A federal judge has ordered the release of a five-year-old child and his father who were targeted in an Immigration and Customs Enforcement (ICE) raid in a Minneapolis suburb last week. Details of the process were released by the broadcaster CNN.
Adrian Alexander Conejo Arias and his son Liam Conejo Ramos were separated from their family and taken to the South Texas Family Residential Center, more than two thousand kilometers from where they lived.
The court order determines that the preschool-age child and his father be released “as quickly as possible”, limiting this period to Tuesday (3), while their immigration process is processed in the Judiciary.
In the ruling, federal judge Fred Biery criticized Donald Trump’s administration, saying Liam’s case is proof of the government’s “ill-conceived and incompetent pursuit of daily deportation quotas, apparently even if it means traumatizing children.”
The image of the child at the time of his father’s arrest has gained wide repercussion in recent weeks. In the image, an immigration agent holds his Spider-Man backpack as he keeps his head down in his bunny hat.

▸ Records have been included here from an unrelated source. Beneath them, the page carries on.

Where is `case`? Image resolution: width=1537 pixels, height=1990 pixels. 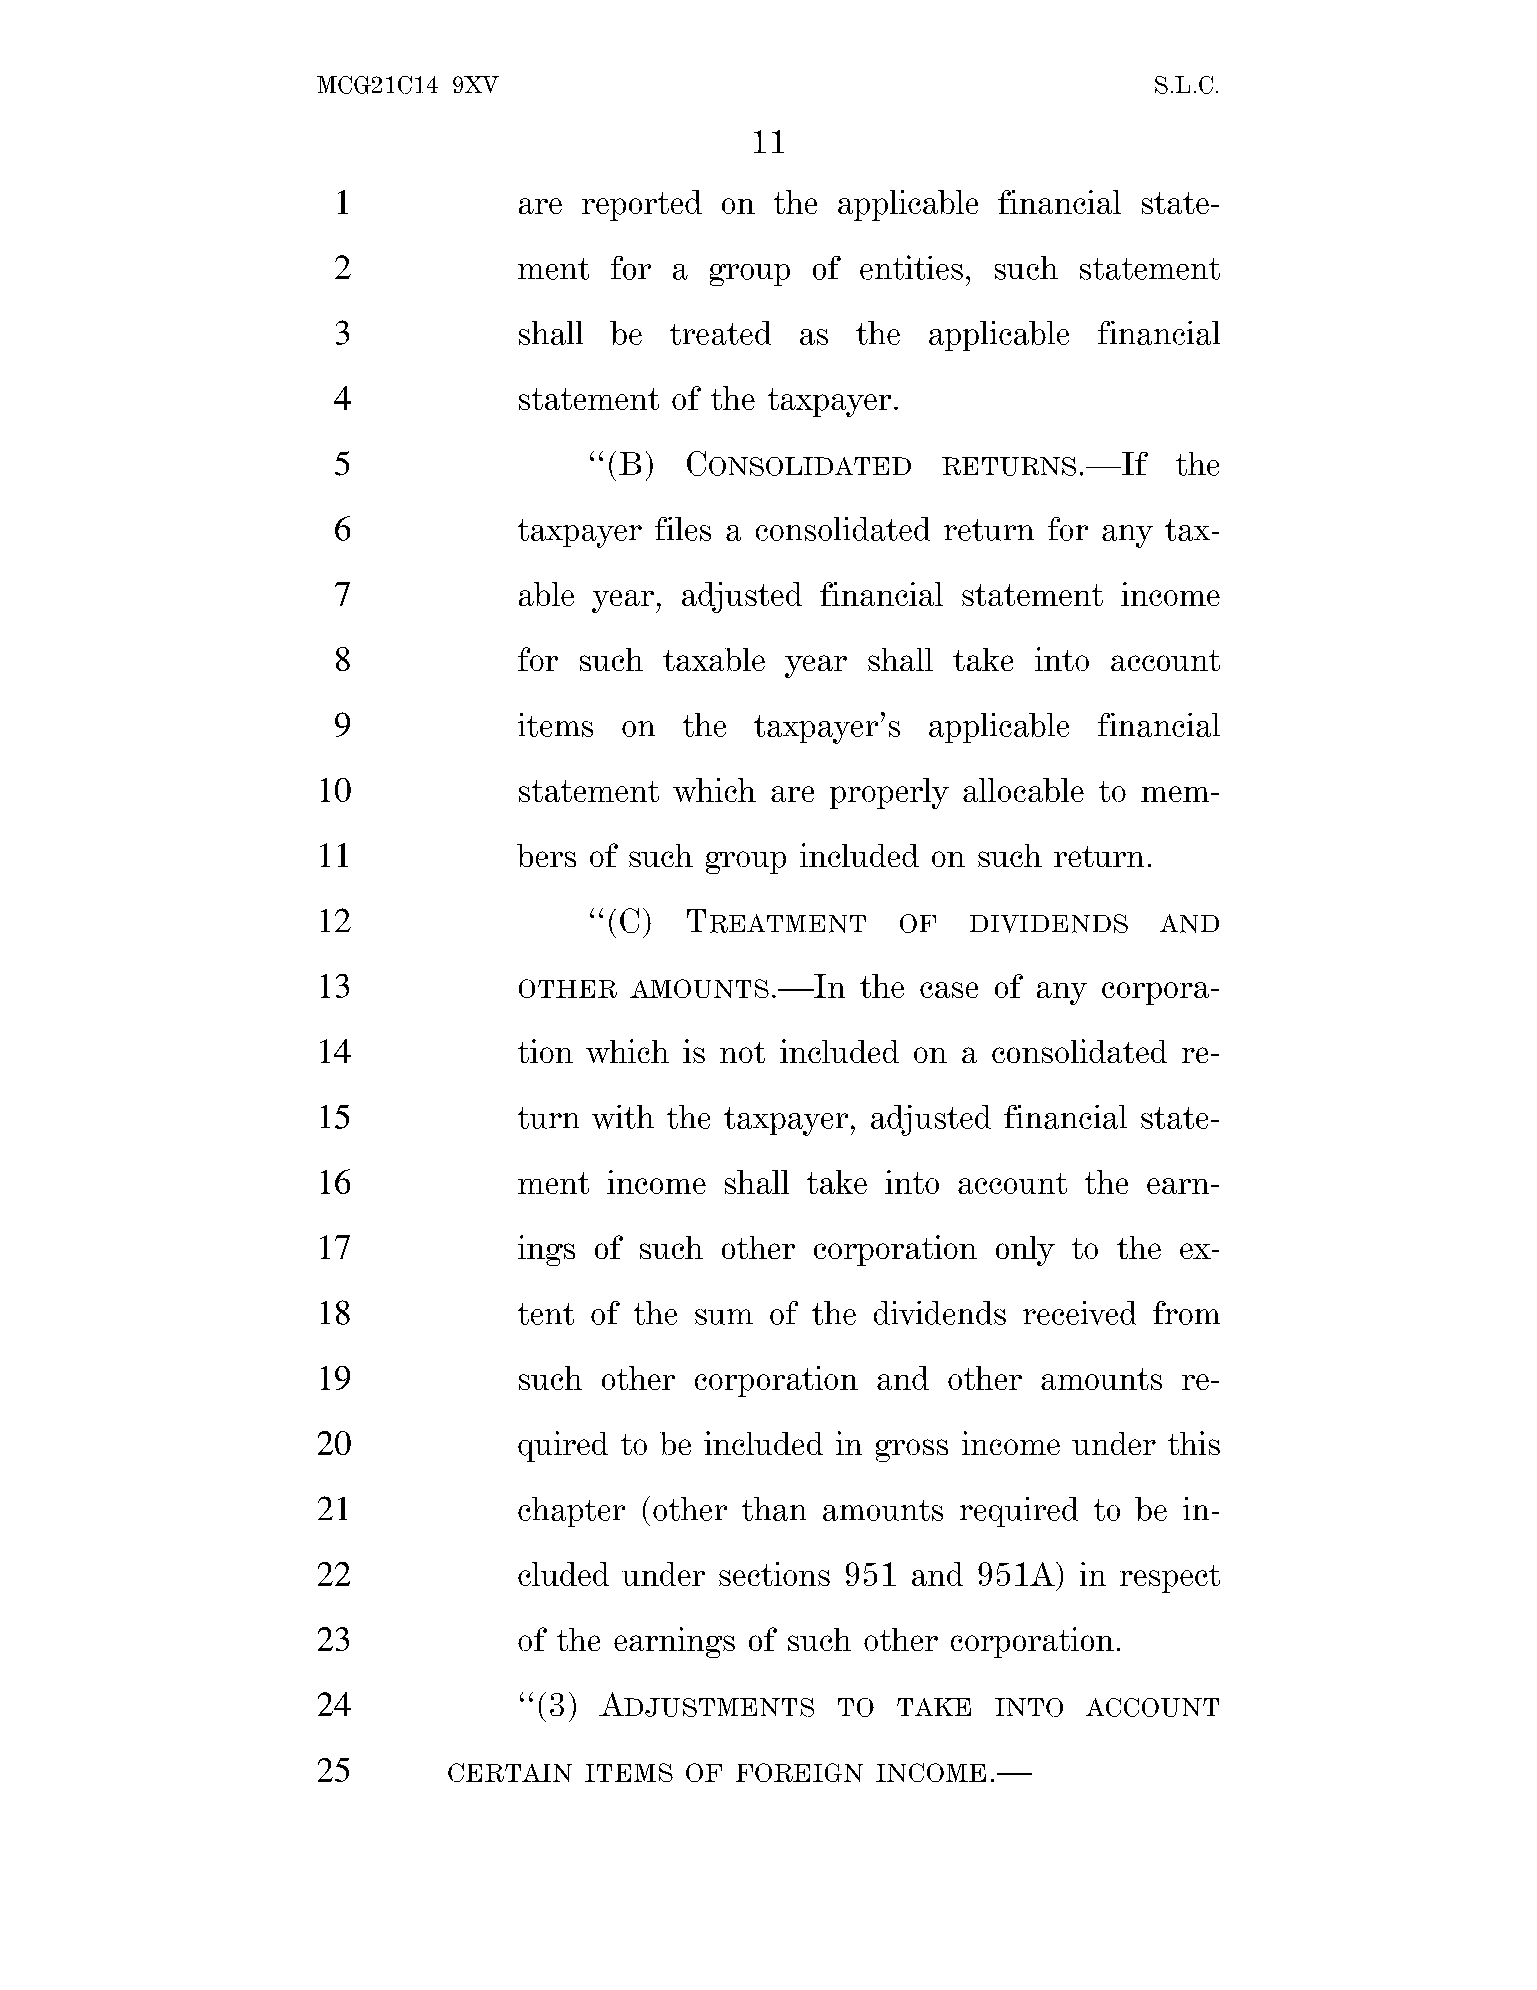
case is located at coordinates (949, 990).
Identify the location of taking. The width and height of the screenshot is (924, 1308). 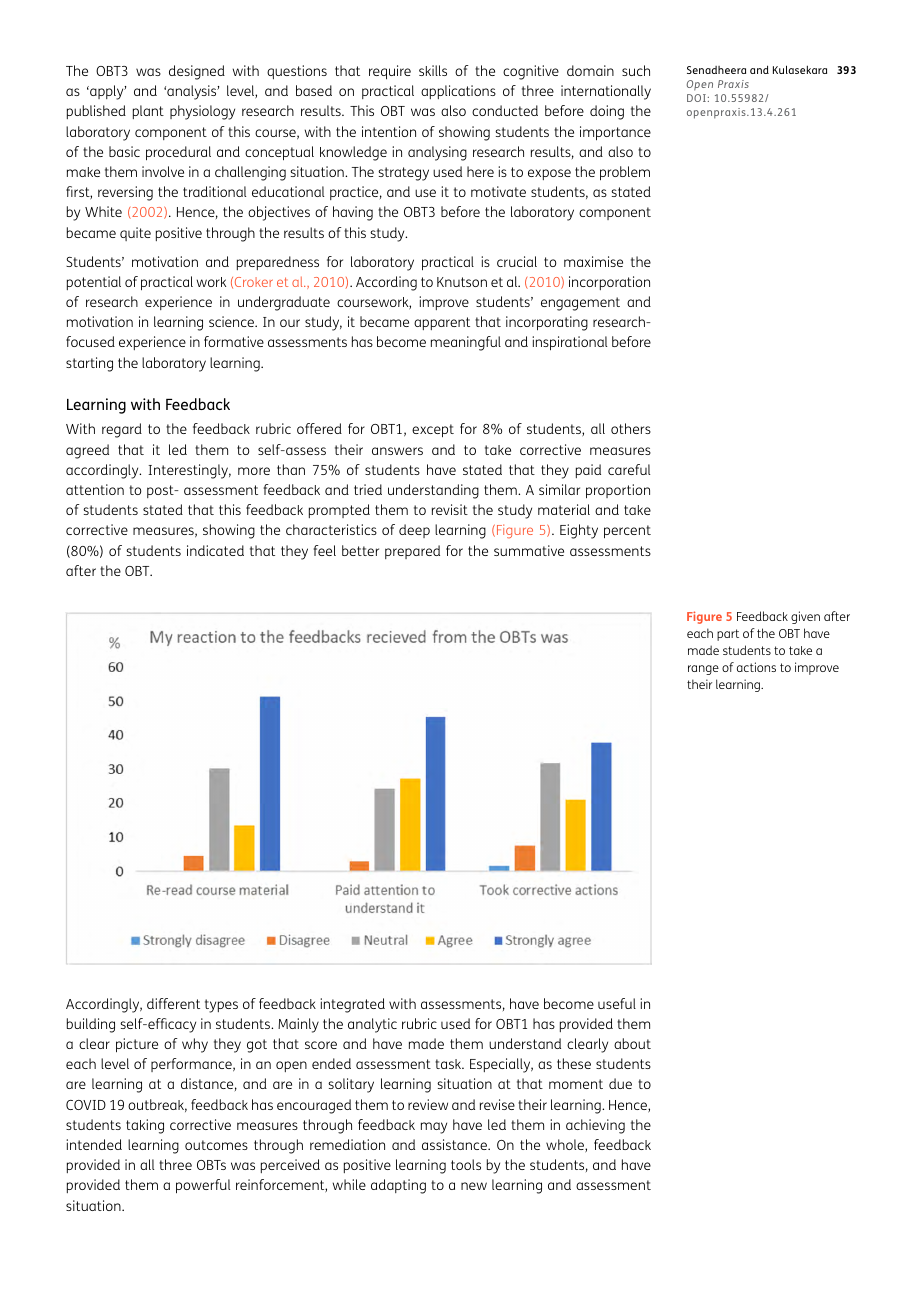
(145, 1126).
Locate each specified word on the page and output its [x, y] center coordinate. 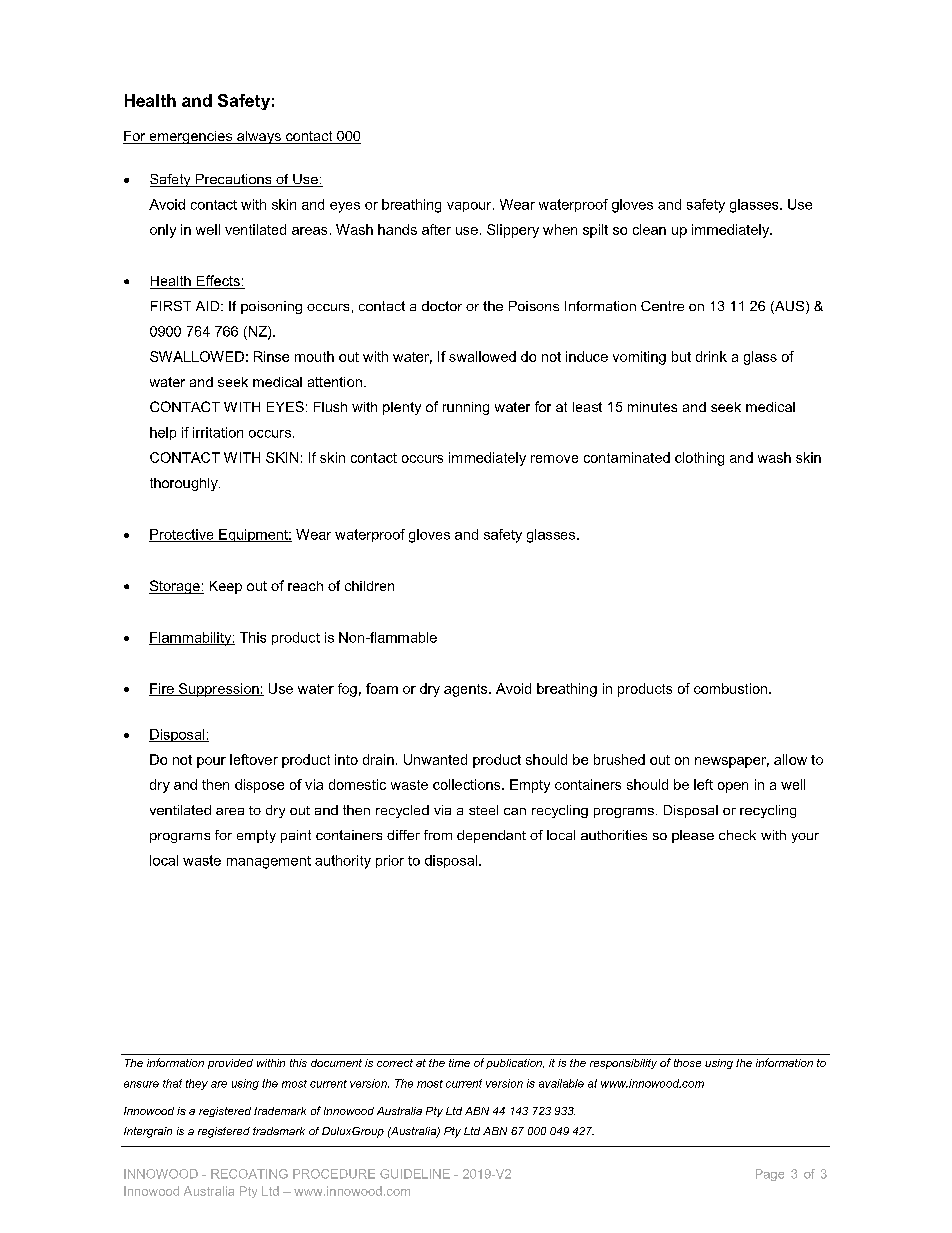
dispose [259, 786]
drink [711, 356]
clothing [699, 459]
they [197, 1084]
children [369, 586]
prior [390, 861]
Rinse [271, 356]
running [466, 408]
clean [649, 229]
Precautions [233, 180]
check [737, 835]
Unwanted [435, 759]
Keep [226, 587]
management [269, 862]
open [733, 787]
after [436, 229]
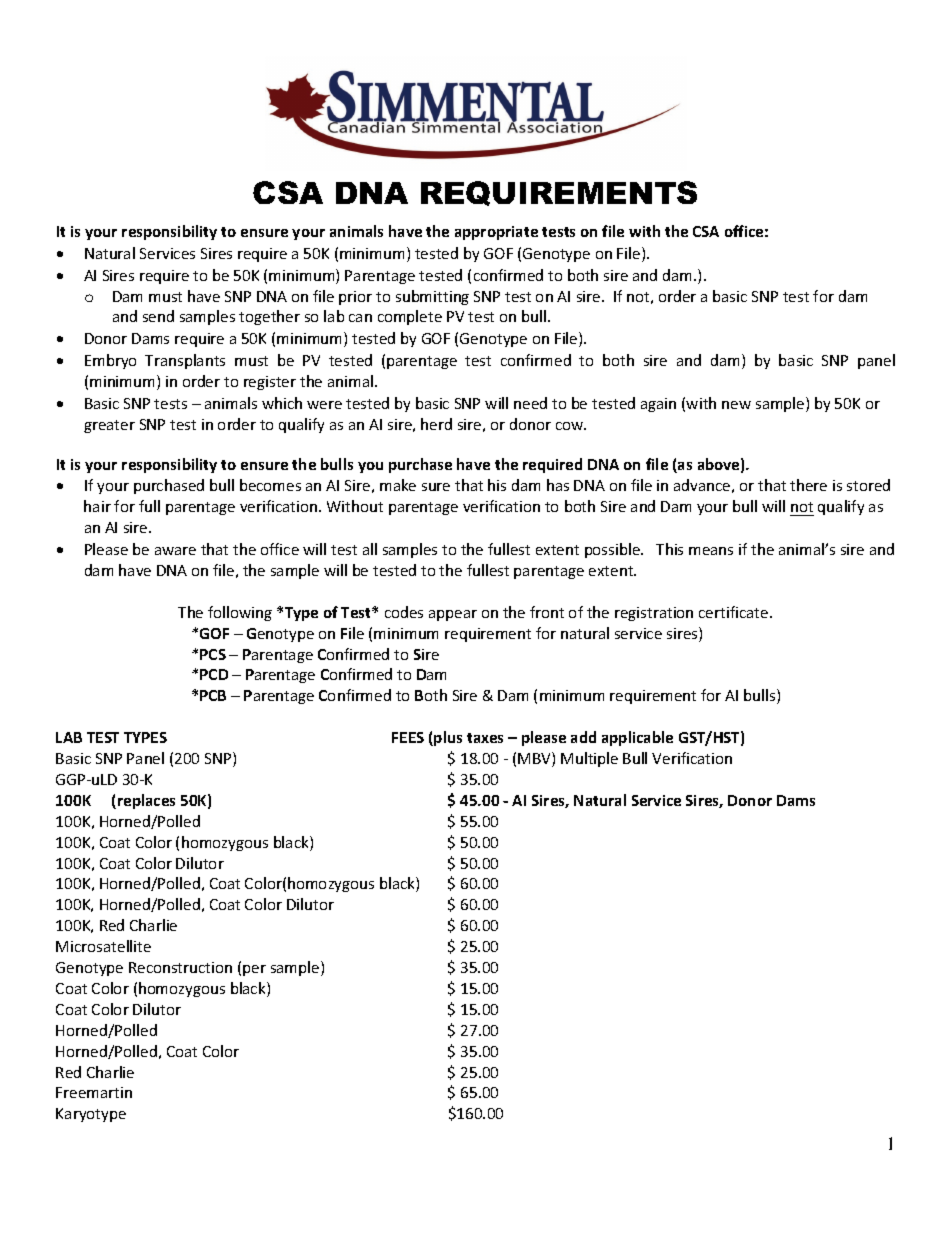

The judge admitted that the father and child could end up being deported anyway due to what he called an “archaic” US immigration system. However, he highlighted that this deportation must occur in an “orderly and humane” manner.
Last Tuesday, a court decision had already prevented the immediate deportation of the two to Ecuador. The Department of Homeland Security (DHS), responsible for supervising immigration in the US, stated that the boy’s father is an undocumented Ecuadorian immigrant and justified that agents took the minor because the father himself said he wanted to keep him.
The family’s lawyer, in turn, defends the illegality of their detention, arguing that Conejo did not commit any crime and followed “all established protocols” to legally request asylum in the USA, including “attending all scheduled court hearings”.
The state of Minnesota has become the epicenter of protests against the large deployment of immigration agents, numbering about 3,000 since the operation began earlier this year.